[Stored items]
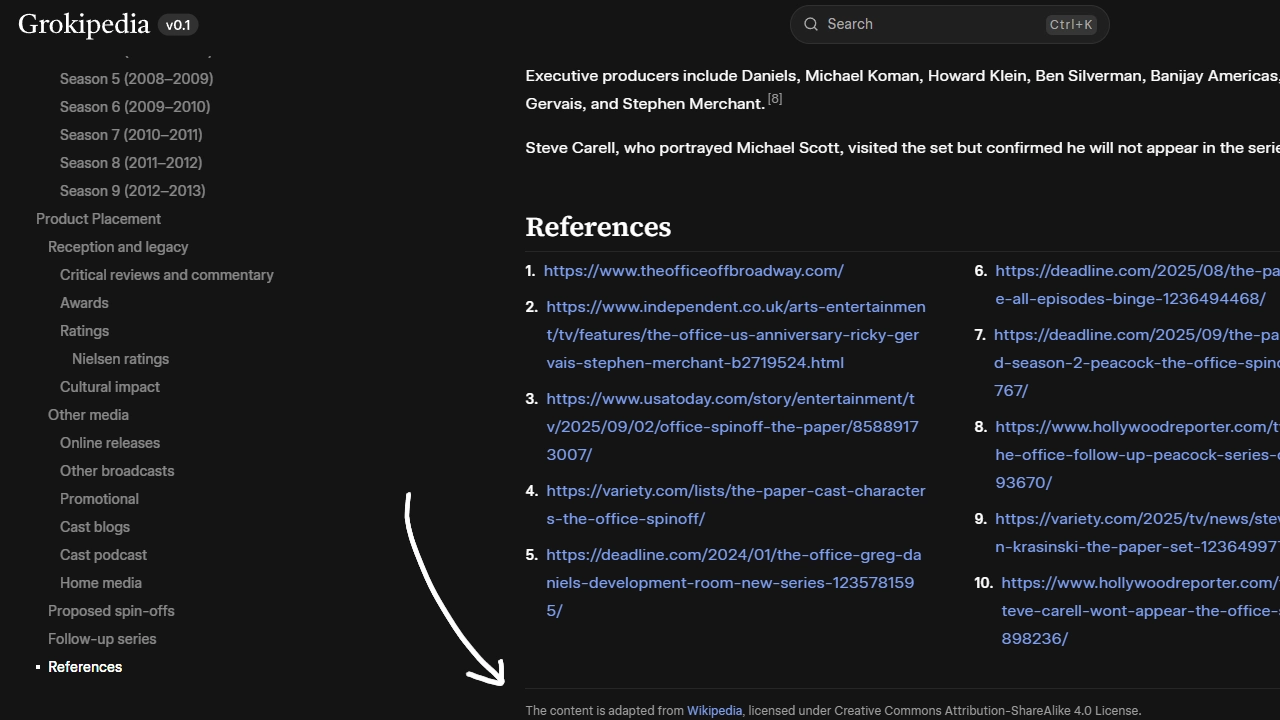The image size is (1280, 720).
Task: Click the citation 8 superscript
Action: 775,99
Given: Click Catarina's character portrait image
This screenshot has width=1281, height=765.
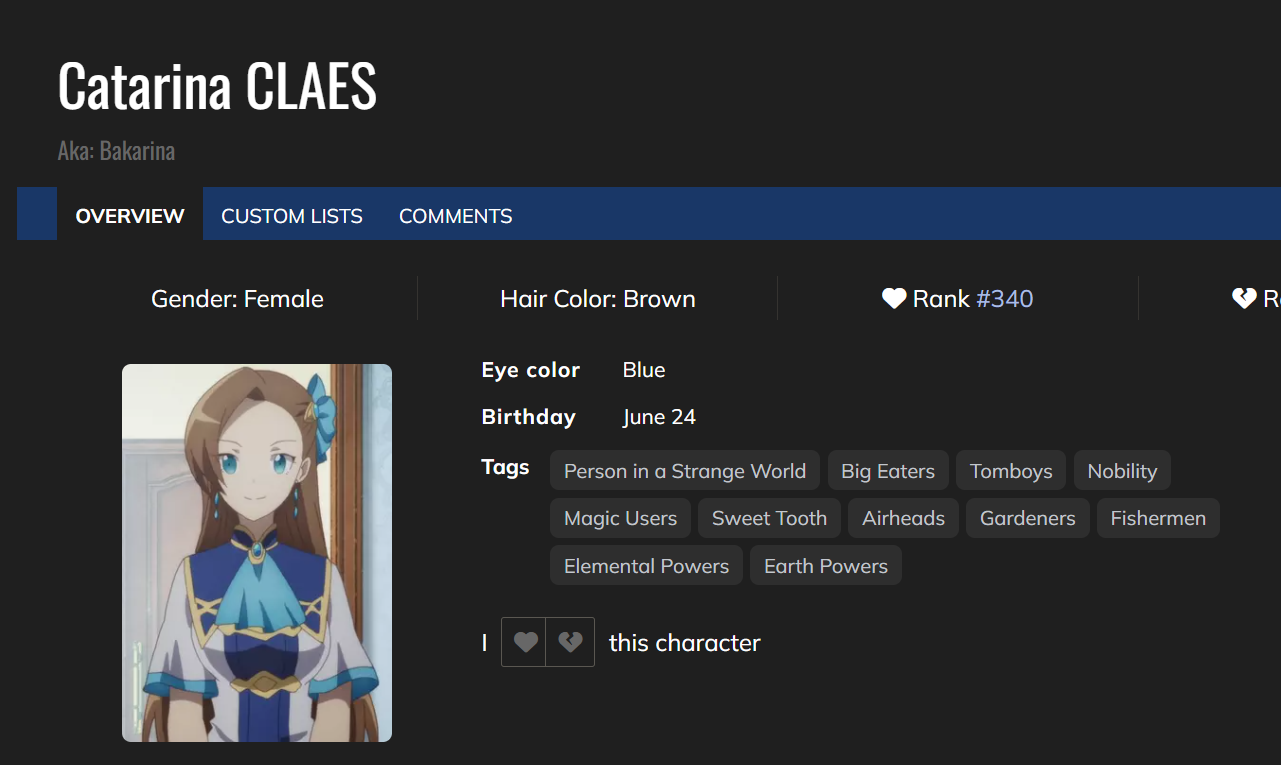Looking at the screenshot, I should pos(257,553).
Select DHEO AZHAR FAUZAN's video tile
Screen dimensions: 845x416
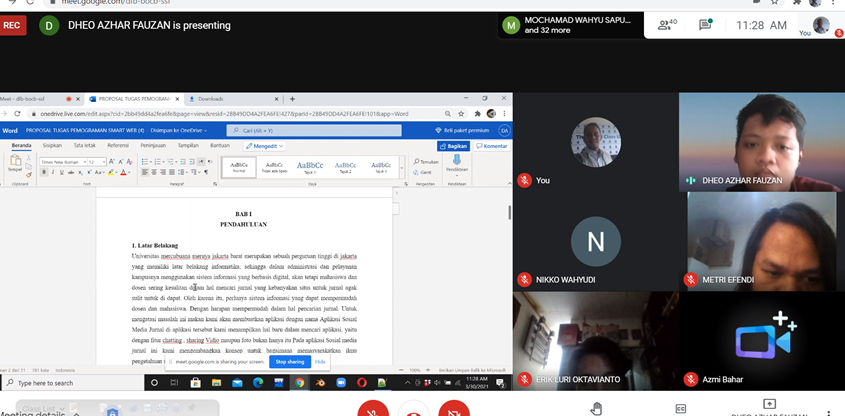click(x=761, y=140)
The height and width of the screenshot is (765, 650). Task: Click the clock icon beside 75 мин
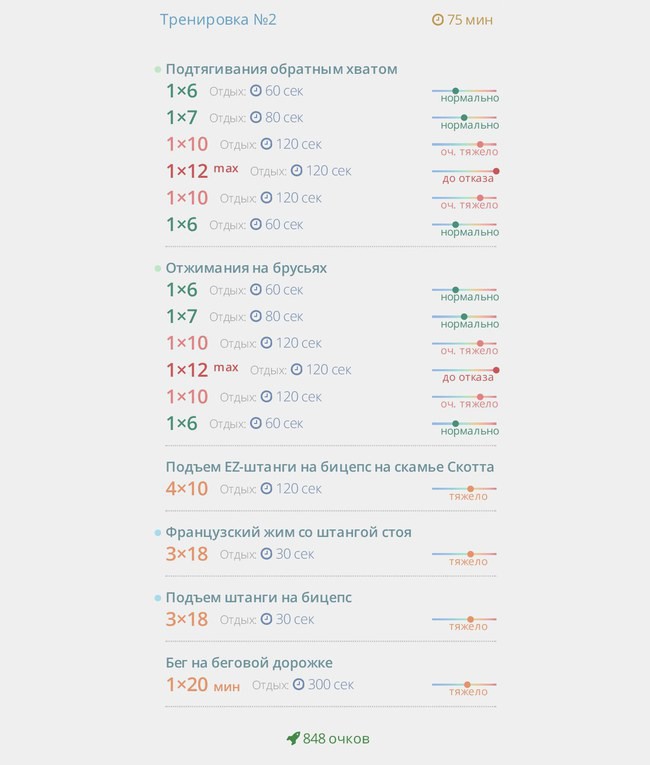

* _YOUR TASK_: In the records above, find the line containing "Select DHEO AZHAR FAUZAN's video tile". Reproduce it and every line after it through the last line, omitting pictures.

* _TASK ANSWER_:
Select DHEO AZHAR FAUZAN's video tile
Screen dimensions: 845x416
click(x=761, y=140)
The height and width of the screenshot is (765, 650). Task: Click the clock icon beside 75 мин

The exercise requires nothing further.